Additionally, the healthcare organization reported its employees falsified data about the organization’s EHR use, fabricated EHR use reports, and superimposed EHR vendor logos onto false reports to make them look legitimate.

“This settlement represents our office’s continued commitment to ensuring compliance with important federal health care laws,” said Middle District of Florida Acting U.S. Attorney Stephen Muldrow.  “We appreciate that 21st Century Oncology self-reported a major fraud affecting Medicare, and we are also pleased that the company has agreed to accept financial responsibility for past compliance failures.”

The report released by the Department of Justice also revealed that the settlement will resolve allegations from the government claiming 21st Century Oncology violated the physician self-referral law known as the Stark Law.

“The Stark Law prohibits an entity from submitting claims to Medicare for designated health services performed pursuant to referrals from physicians with whom the entity has a financial relationship unless certain designated exceptions apply,” clarified the Department of Justice in its report.
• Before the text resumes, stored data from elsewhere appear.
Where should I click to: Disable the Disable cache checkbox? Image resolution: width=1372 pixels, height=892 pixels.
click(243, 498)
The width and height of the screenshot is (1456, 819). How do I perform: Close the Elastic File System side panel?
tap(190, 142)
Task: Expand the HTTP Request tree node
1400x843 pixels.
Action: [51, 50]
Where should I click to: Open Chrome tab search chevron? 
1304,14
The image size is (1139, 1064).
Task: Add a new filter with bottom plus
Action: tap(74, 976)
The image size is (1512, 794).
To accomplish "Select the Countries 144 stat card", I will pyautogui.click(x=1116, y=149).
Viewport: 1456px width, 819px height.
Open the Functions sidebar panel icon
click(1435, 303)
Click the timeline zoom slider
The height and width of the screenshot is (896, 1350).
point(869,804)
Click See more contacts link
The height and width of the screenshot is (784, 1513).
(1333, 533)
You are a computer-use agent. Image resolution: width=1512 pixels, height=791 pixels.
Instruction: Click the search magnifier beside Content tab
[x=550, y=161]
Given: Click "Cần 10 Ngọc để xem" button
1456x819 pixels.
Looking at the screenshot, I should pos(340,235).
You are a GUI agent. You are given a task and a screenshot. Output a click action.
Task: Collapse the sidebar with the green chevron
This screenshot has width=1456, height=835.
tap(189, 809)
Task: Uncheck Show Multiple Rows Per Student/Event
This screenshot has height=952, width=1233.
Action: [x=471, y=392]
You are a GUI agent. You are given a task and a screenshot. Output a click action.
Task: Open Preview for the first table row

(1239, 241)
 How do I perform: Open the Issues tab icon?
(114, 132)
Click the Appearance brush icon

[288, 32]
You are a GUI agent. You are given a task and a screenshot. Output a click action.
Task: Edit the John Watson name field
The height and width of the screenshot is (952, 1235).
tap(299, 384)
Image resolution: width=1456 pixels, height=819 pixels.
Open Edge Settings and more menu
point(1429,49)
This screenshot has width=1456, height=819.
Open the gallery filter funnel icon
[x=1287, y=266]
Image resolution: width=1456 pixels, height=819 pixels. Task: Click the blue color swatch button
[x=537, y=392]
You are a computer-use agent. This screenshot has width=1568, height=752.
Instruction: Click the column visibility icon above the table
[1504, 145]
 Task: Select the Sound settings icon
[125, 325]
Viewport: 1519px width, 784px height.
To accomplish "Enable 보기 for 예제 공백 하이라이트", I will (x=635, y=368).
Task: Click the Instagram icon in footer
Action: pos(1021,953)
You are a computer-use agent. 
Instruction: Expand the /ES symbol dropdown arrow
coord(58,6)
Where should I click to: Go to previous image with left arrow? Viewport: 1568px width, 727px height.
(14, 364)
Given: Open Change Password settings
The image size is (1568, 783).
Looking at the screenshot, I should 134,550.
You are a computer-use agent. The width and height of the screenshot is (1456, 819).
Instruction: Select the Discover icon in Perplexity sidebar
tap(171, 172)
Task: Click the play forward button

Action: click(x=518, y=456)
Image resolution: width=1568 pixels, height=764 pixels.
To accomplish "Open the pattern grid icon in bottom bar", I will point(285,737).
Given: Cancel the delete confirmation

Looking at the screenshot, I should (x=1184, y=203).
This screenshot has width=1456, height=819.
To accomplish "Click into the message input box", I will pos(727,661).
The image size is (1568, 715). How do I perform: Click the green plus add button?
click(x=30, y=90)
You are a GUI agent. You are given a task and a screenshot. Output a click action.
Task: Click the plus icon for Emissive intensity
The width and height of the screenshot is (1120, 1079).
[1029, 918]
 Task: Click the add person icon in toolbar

The government claimed the healthcare organization violated The Stark Law and the False Claims Act by submitting claims for services created by referrals from physicians with a financial relationship with 21st Century Oncology.

In addition to paying a multimillion-dollar settlement, 21st Century Oncology has agreed to enter into a five-year Corporate Integrity Agreement with the Office of Inspector General (OIG). The agreement mandates that 21st Century Oncology will undertake substantial internal compliance reforms and hire an independent review organization to conduct annual claims and arrangement reviews.

“21st Century Oncology admitted to causing violation of the meaningful use regulations in order to fund an electronic health records system, as well as falsifying records to cover up those actions,” said OIG Special Agent in Charge Shimon R. Richmond “Separately, the government alleged that same company, through its affiliates and subsidiaries, caused certain physicians to enter into illegal financial arrangements.  Providers engaging in similar behavior should expect attention from OIG.”   

The Department of Justice stated the settlement should serve as an example of the government’s commitment to combatting healthcare fraud.

This settlement marks the second bout of allegations related to healthcare kickback schemes in a month.

In November, 62 Indiana hospitals were sued in a federal civil lawsuit for allegedly falsifying records and participating in a kickback scheme by overbilling for the release of patient EHRs.

Court documents revealed the hospitals allegedly made false claims to defraud taxpayers of more than $300 million. Prosecuting attorneys in the case are seeking damages that could exceed $1 billion.